Он продолжал смотреть на нее, в свою очередь, удивляясь, почему она сопротивляется. Ей недостаточно его угроз, чтобы безропотно подчиниться и выполнить все, чего он от нее требует?
— Вам не удастся преуспеть в ваших хитроумных планах! — раздраженно произнес Гастон. — Вы всю жизнь будете жалеть о зле, которое причините мне и моим людям.
— У меня нет никаких планов, и я не собираюсь никому причинять зло, — в отчаянии заявила Селина. — Я мечтаю лишь вернуться домой!

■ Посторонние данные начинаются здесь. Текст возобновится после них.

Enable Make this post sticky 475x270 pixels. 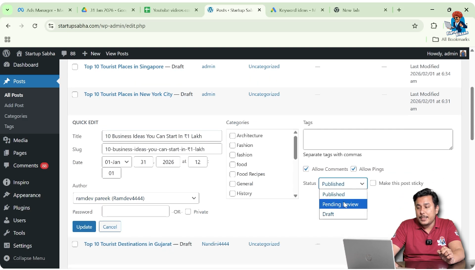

— Неужели? Давайте же выпьем за это. — Он внезапно встал, резким движением оттолкнув массивное кресло. Негромкий разговор в зале моментально стих. — Мои друзья и верные вассалы! — начал он, поднимая серебряный кубок. — Предлагаю выпить за мою супругу. — Гастон повернулся к Селине и буквально прожег ее взглядом. — За ее краткое пребывание здесь и за скорейший отъезд!
Он осушил кубок и с такой силой опустил его на стол, что стол задрожал и на его поверхности остался след от металлического донышка.
Над залом повисла неловкая тишина.
— Этой женщине нельзя доверять, — продолжал он, не снимая ладони с кубка. — Ни на мгновение не спускать с нее глаз! Этьен!
Из-за соседнего стола вышел белокурый высокий юноша, которого Селина запомнила еще с ночи.
— Да, милорд?
— Поручаю тебе присматривать за моей женой. Что бы она ни замышляла, мы не должны позволить ей добиться успеха.
— Слушаюсь, милорд!
— И пока она здесь — насколько бы благословенно кратким ни было ее пребывание, — от нее должна быть польза. Пусть поработает служанкой.